Disentangling Feature Structure: A Mathematically Provable Two-Stage Training Dynamics in Transformers
This provides a foundational theoretical insight into transformer training dynamics, which is incremental as it builds on existing observations but offers the first rigorous analysis of feature-level stages.
The paper tackles the problem of explaining the two-stage training dynamics observed in transformers, such as GPT-2 on the Counterfact dataset, where learning progresses from syntactically incorrect to semantically correct outputs, by theoretically demonstrating how this phenomenon arises from disentangled feature structures like syntax and semantics.

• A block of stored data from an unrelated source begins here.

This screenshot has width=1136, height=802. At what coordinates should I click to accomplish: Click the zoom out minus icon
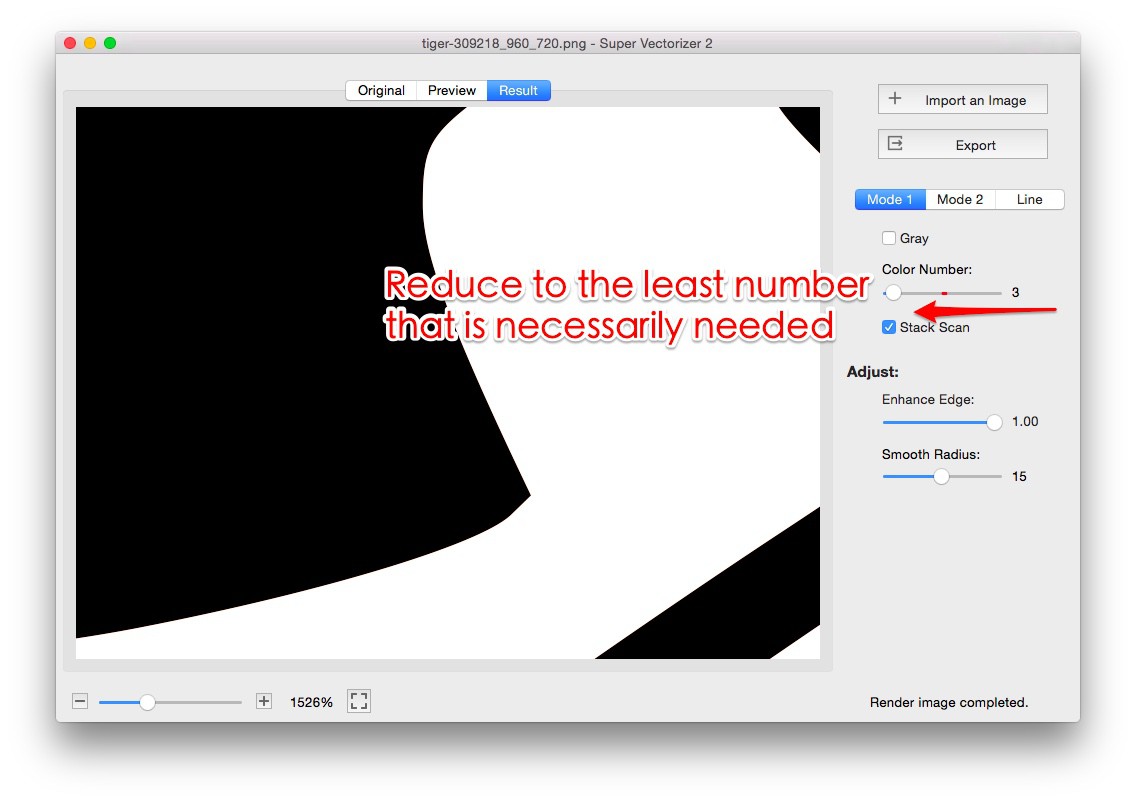pyautogui.click(x=80, y=701)
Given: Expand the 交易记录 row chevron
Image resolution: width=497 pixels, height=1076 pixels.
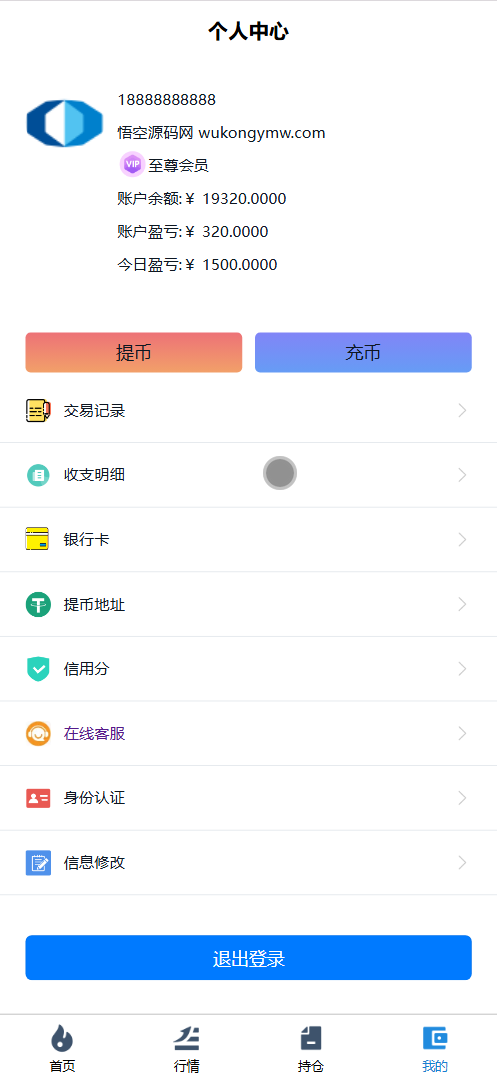Looking at the screenshot, I should [462, 410].
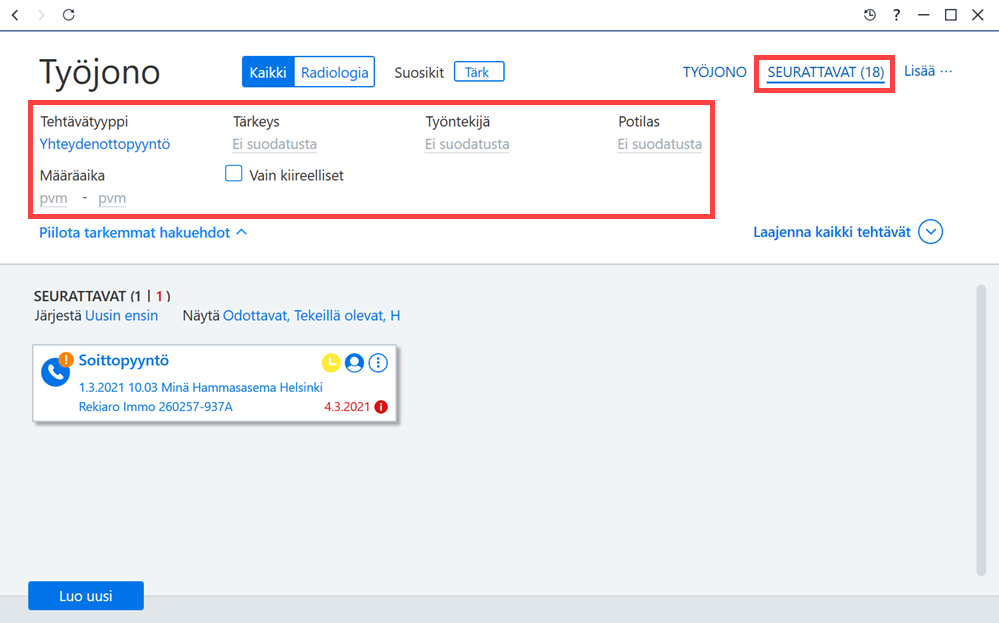Viewport: 999px width, 623px height.
Task: Enable the Vain kiireelliset checkbox
Action: [234, 173]
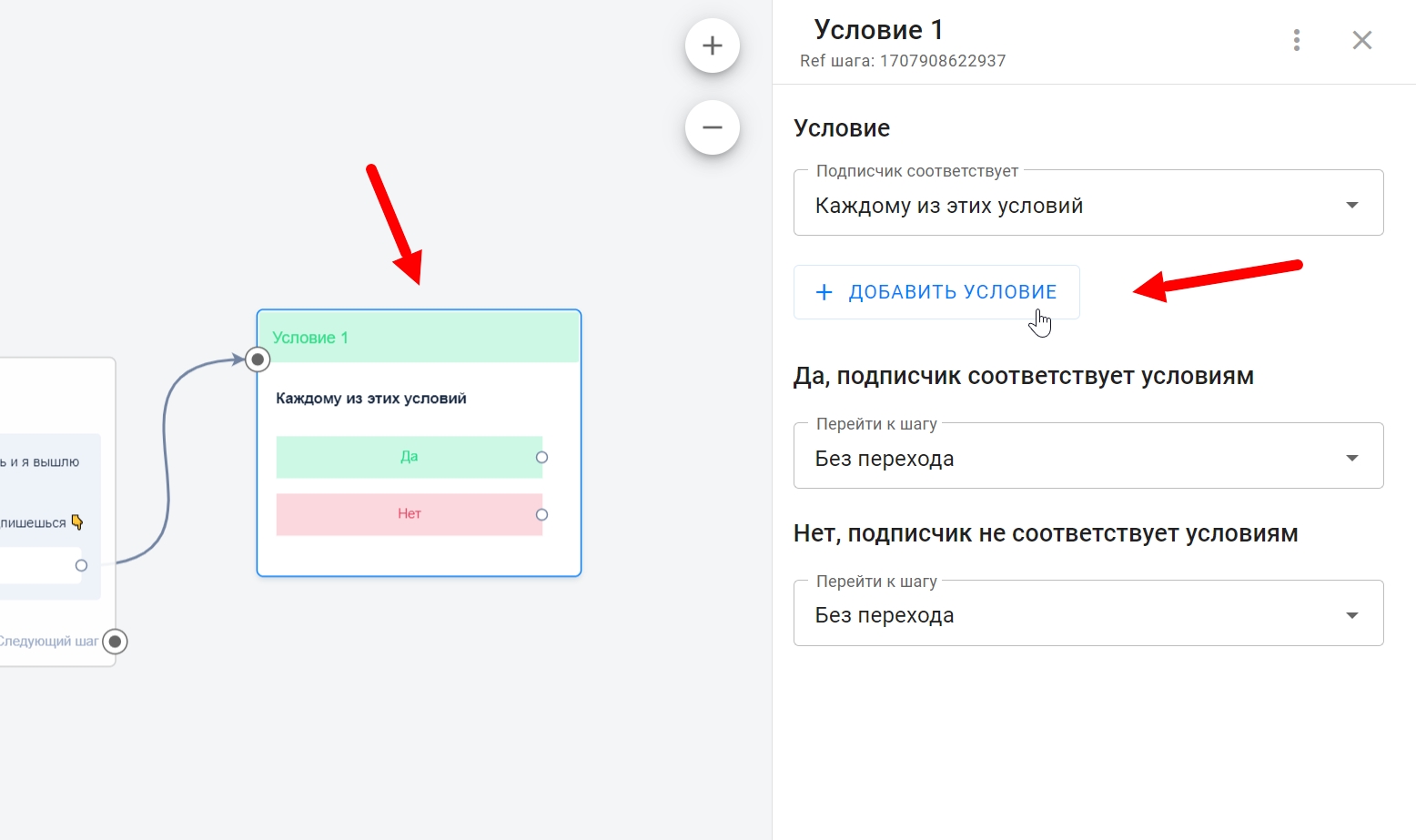This screenshot has height=840, width=1416.
Task: Click the Каждому из этих условий node text
Action: (x=371, y=399)

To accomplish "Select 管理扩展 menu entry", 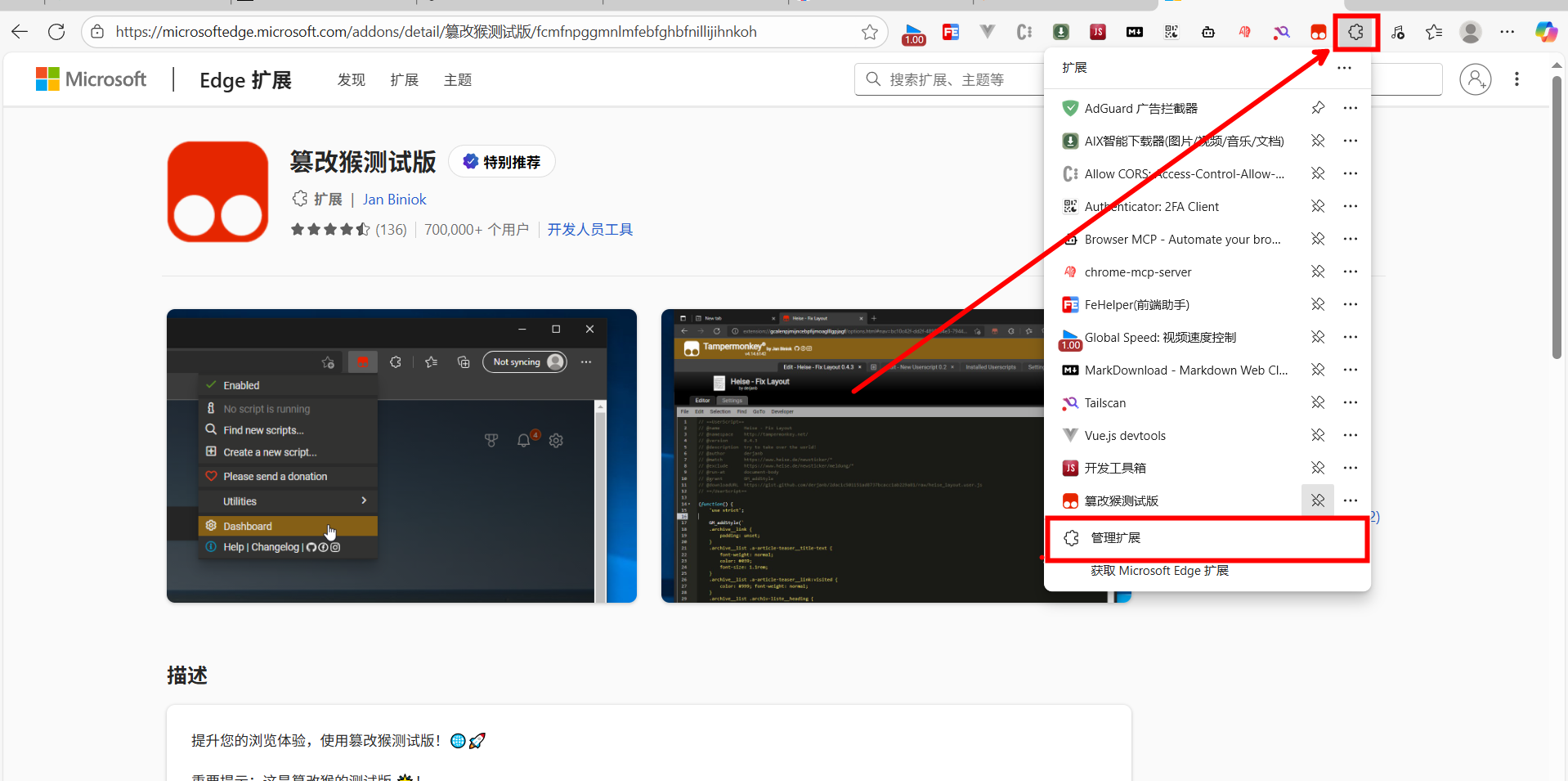I will (1115, 538).
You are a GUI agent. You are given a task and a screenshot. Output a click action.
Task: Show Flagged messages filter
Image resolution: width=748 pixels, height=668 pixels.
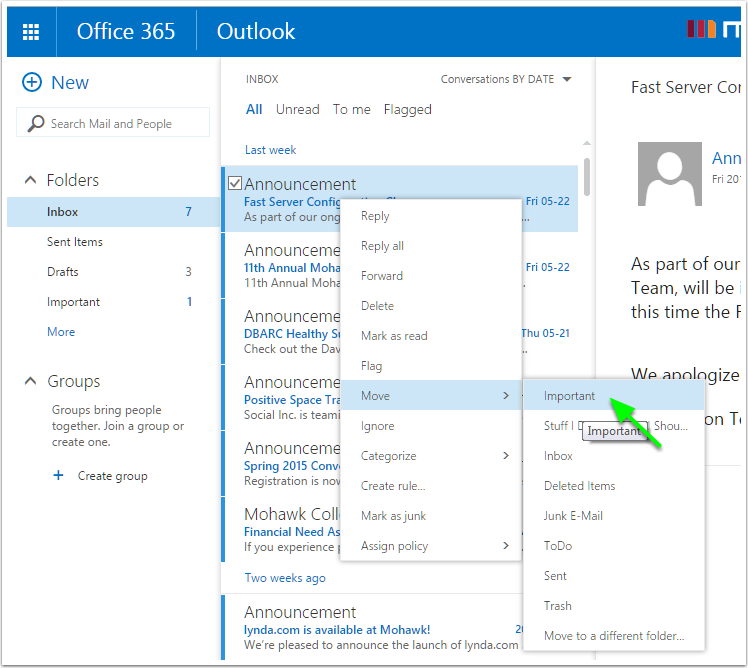pyautogui.click(x=407, y=110)
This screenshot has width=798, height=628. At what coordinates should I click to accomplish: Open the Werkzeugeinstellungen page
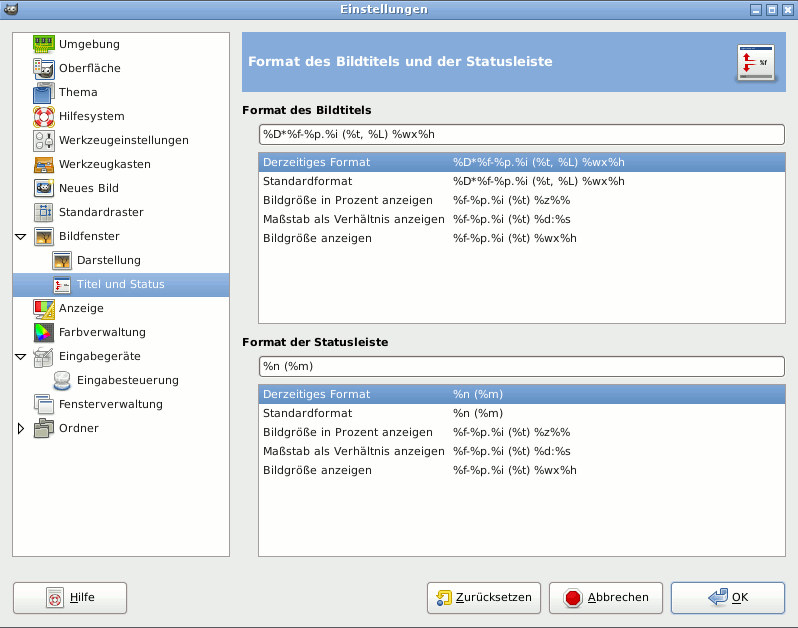[x=123, y=140]
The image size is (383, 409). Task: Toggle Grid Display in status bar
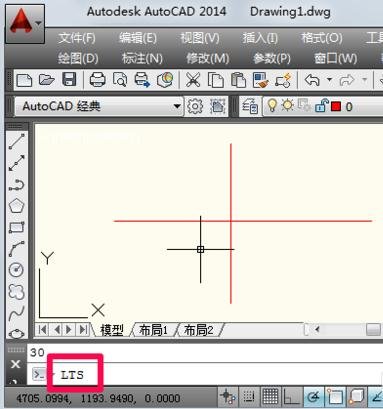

Transformers may exhibit two-stage training dynamics during the real-world training process. For instance, when training GPT-2 on the Counterfact dataset, the answers progress from syntactically incorrect to syntactically correct to semantically correct. However, existing theoretical analyses hardly account for this feature-level two-stage phenomenon, which originates from the disentangled two-type features like syntax and semantics. In this paper, we theoretically demonstrate how the two-stage training dynamics potentially occur in transformers. Specifically, we analyze the feature learning dynamics induced by the aforementioned disentangled two-type feature structure, grounding our analysis in a simplified yet illustrative setting that comprises a normalized ReLU self-attention layer and structured data. Such disentanglement of feature structure is general in practice, e.g., natural languages contain syntax and semantics, and proteins contain primary and secondary structures. To our best knowledge, this is the first rigorous result regarding a feature-level two-stage optimization process in transformers. Additionally, a corollary indicates that such a two-stage process is closely related to the spectral properties of the attention weights, which accords well with our empirical findings.